Challenge A:
Reproduce the part of the press remarks starting at "Q. My question" and ending at "the general interest?".

Document section:

* * * * * * * * *

Then, ministers also touched upon EU-UN relations and agreed our priorities ahead of the September's General Assembly. As the UN enters into a period of leadership changes, the choices we make will shape the organization for years. We want to maximize EU influence in the international fora.
On Bosnia and Herzegovina, I briefed the ministers on my trip and also on the developments regarding the appointment of the new High Representative. We are determined to have a European candidate who can help move the country closer to the EU, and ultimately, the success of the High Representative will be measured by the day when it is no longer needed,
And finally, Sudan. The humanitarian situation is rapidly deteriorating. Atrocities committed by the Rapid Support Forces against civilians in El Fasher must not be repeated in El Obeid. Today, the EU is expanding its sanctions by banning imports of gold and restricting mining chemicals. This will help cut off key funding sources for the conflict. I will also travel to Ethiopia to discuss the crisis with regional partners.
So, as you can see, we covered many issues, and that is why the meeting was so long. But I will stop here and take your questions.
Link to the video: https://audiovisual.ec.europa.eu/media/video/I-292532
Q&A
Q. It is on the settlement measures. You said that taking action got the most support. I was wondering if there was a simple majority to ask for a concrete proposal to the Commission or we are not there yet? And on the doorsteps, several ministers were very angry with the possibility of using unanimity instead of the QMV as the legal assessment of the Council. Was discussed in the meeting and where are we exactly at this?
The preparation for the meeting was that Ministers were to express clear thoughts, how they see the work forward. And that is why we saw that this is of the options, the option that got the most support. So, we tasked the COREPER ambassadors to take this work forward, and also ministers agreed that, we can also reconvene in extraordinary meeting - if necessary. When it comes to legal opinion, the European Council has a legal opinion that trade issues are QMV decisions. But it is always with anything You can always find different lawyers who come up with different ideas - two lawyers, three opinions.
Q. My question is on the 21st sanctions package. There was hope that today the Foreign Ministers would basically cut a deal, which was not possible in previous meetings of the ambassadors. Where are we exactly now? We all know that time is running out, especially for the oil price cap adjusting mechanism. And in a more generous sense, it seems that this time Member States have dismantled the package initially proposed by the Commission for various reasons. Are you concerned about this? Is there a tendency that now basically every Member State puts its economic interests ahead of the general interest?

* * * * * * * * *

Task material:
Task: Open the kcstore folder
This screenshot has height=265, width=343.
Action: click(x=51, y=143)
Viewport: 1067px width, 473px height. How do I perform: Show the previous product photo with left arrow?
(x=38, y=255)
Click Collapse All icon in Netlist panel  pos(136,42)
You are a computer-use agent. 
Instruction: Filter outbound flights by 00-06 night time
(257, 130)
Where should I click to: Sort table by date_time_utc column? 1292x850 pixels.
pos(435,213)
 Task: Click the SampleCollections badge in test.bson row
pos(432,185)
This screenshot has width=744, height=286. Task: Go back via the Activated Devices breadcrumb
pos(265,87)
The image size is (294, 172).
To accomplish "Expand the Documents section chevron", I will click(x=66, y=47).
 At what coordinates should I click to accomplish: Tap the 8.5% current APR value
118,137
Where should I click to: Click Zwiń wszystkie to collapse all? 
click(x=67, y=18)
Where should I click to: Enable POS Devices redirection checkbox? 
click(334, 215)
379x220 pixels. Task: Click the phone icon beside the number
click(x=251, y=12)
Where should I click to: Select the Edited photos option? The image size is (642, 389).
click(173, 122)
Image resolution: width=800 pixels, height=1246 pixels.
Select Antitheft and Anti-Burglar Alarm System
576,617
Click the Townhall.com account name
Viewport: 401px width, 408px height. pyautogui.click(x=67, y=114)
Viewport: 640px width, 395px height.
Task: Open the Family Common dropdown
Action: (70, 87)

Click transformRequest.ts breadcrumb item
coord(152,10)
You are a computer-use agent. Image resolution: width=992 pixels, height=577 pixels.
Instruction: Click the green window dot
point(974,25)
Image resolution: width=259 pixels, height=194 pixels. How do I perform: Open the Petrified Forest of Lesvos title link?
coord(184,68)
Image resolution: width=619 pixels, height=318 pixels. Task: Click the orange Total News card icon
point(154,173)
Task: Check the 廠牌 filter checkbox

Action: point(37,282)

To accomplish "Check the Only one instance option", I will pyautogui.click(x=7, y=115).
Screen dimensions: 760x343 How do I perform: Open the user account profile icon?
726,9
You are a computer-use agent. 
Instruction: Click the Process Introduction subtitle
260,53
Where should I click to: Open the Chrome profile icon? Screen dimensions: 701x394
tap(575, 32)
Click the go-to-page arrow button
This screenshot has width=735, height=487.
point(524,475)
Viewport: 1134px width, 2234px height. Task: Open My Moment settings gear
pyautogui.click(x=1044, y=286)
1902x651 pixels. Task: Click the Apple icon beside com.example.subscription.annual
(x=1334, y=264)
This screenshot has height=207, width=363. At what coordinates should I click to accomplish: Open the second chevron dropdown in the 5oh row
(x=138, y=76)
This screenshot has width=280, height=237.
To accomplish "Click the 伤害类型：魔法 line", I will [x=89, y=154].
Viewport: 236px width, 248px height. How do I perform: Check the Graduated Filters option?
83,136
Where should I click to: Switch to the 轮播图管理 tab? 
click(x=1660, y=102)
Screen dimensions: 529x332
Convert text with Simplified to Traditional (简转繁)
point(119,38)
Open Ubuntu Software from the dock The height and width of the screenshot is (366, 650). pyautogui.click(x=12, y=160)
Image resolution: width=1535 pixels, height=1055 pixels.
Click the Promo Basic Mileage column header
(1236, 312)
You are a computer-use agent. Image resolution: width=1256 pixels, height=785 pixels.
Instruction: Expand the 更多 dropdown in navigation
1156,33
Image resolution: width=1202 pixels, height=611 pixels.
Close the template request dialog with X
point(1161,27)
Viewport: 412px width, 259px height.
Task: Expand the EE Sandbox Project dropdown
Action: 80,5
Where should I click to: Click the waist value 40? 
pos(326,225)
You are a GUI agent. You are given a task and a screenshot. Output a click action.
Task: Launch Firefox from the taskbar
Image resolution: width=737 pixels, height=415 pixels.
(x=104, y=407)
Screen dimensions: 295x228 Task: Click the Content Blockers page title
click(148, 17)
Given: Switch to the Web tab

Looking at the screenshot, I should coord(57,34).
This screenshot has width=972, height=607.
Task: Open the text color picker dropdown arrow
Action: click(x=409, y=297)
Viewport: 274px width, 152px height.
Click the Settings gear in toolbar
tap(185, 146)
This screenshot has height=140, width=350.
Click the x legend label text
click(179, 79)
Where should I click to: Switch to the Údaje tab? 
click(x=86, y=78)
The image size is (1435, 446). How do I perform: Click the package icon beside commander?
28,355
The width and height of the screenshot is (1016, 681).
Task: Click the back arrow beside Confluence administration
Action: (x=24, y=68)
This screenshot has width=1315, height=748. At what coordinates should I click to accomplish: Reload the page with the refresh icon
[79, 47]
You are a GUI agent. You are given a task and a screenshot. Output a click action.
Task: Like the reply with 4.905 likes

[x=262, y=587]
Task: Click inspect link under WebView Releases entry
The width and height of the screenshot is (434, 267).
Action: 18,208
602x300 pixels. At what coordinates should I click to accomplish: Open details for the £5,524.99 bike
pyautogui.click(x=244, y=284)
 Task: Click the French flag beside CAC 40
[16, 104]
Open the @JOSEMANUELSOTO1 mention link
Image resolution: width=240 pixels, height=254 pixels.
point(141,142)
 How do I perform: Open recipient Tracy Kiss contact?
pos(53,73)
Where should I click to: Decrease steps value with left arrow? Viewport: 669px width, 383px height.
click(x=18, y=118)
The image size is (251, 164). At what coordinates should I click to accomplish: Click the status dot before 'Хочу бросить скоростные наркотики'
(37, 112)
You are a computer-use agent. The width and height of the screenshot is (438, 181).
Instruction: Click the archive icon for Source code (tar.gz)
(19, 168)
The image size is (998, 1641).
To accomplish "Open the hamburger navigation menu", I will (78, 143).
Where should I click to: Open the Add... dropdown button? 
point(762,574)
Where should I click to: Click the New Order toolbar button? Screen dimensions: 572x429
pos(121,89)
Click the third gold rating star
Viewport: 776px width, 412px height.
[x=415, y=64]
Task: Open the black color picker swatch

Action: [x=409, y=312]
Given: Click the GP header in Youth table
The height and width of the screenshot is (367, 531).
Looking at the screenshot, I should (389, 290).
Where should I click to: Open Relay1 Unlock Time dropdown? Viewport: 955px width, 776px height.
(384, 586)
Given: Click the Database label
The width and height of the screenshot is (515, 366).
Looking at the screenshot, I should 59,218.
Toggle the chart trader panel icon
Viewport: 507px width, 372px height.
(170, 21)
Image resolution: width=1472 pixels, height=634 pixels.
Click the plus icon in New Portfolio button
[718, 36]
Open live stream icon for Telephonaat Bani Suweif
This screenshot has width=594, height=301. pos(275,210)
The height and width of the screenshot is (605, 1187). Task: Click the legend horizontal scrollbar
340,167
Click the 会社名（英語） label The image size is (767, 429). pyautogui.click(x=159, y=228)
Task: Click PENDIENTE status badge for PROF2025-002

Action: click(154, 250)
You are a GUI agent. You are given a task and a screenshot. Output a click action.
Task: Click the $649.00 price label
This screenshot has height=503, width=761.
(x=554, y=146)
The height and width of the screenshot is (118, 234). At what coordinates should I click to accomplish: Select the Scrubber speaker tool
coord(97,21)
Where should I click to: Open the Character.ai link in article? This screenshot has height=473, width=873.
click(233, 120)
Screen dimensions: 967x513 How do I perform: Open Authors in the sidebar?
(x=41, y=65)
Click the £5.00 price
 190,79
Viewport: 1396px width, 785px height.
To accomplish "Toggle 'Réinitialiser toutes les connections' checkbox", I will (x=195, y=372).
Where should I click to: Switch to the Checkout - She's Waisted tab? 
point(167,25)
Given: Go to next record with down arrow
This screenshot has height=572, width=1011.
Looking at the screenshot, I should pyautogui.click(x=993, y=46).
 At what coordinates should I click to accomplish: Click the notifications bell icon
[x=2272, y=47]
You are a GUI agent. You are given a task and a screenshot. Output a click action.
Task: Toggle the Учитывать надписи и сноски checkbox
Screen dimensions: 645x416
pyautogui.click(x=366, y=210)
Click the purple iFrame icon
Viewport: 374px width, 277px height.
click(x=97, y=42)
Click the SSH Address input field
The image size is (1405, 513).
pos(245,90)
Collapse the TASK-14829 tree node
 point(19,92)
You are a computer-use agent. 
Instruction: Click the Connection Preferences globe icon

* * * * * * * * *

Challenge B:
In the records, swap "dropdown" for "drop-down" in the lines starting at the line containing "Task: Click the French flag beside CAC 40" and ending at the line containing "This screenshot has width=594, height=301.". Return only those lines, with nothing else changed.

Complete answer A:
Q. My question is on the 21st sanctions package. There was hope that today the Foreign Ministers would basically cut a deal, which was not possible in previous meetings of the ambassadors. Where are we exactly now? We all know that time is running out, especially for the oil price cap adjusting mechanism. And in a more generous sense, it seems that this time Member States have dismantled the package initially proposed by the Commission for various reasons. Are you concerned about this? Is there a tendency that now basically every Member State puts its economic interests ahead of the general interest?

Complete answer B:
 Task: Click the French flag beside CAC 40
[16, 104]
Open the @JOSEMANUELSOTO1 mention link
Image resolution: width=240 pixels, height=254 pixels.
point(141,142)
 How do I perform: Open recipient Tracy Kiss contact?
pos(53,73)
Where should I click to: Decrease steps value with left arrow? Viewport: 669px width, 383px height.
click(x=18, y=118)
The image size is (251, 164). At what coordinates should I click to accomplish: Click the status dot before 'Хочу бросить скоростные наркотики'
(37, 112)
You are a computer-use agent. The width and height of the screenshot is (438, 181).
Instruction: Click the archive icon for Source code (tar.gz)
(19, 168)
The image size is (998, 1641).
To accomplish "Open the hamburger navigation menu", I will (78, 143).
Where should I click to: Open the Add... drop-down button? 
point(762,574)
Where should I click to: Click the New Order toolbar button? Screen dimensions: 572x429
pos(121,89)
Click the third gold rating star
Viewport: 776px width, 412px height.
[x=415, y=64]
Task: Open the black color picker swatch

Action: [x=409, y=312]
Given: Click the GP header in Youth table
The height and width of the screenshot is (367, 531).
Looking at the screenshot, I should (389, 290).
Where should I click to: Open Relay1 Unlock Time drop-down? Viewport: 955px width, 776px height.
(384, 586)
Given: Click the Database label
The width and height of the screenshot is (515, 366).
Looking at the screenshot, I should 59,218.
Toggle the chart trader panel icon
Viewport: 507px width, 372px height.
(170, 21)
Image resolution: width=1472 pixels, height=634 pixels.
Click the plus icon in New Portfolio button
[718, 36]
Open live stream icon for Telephonaat Bani Suweif
This screenshot has width=594, height=301. pos(275,210)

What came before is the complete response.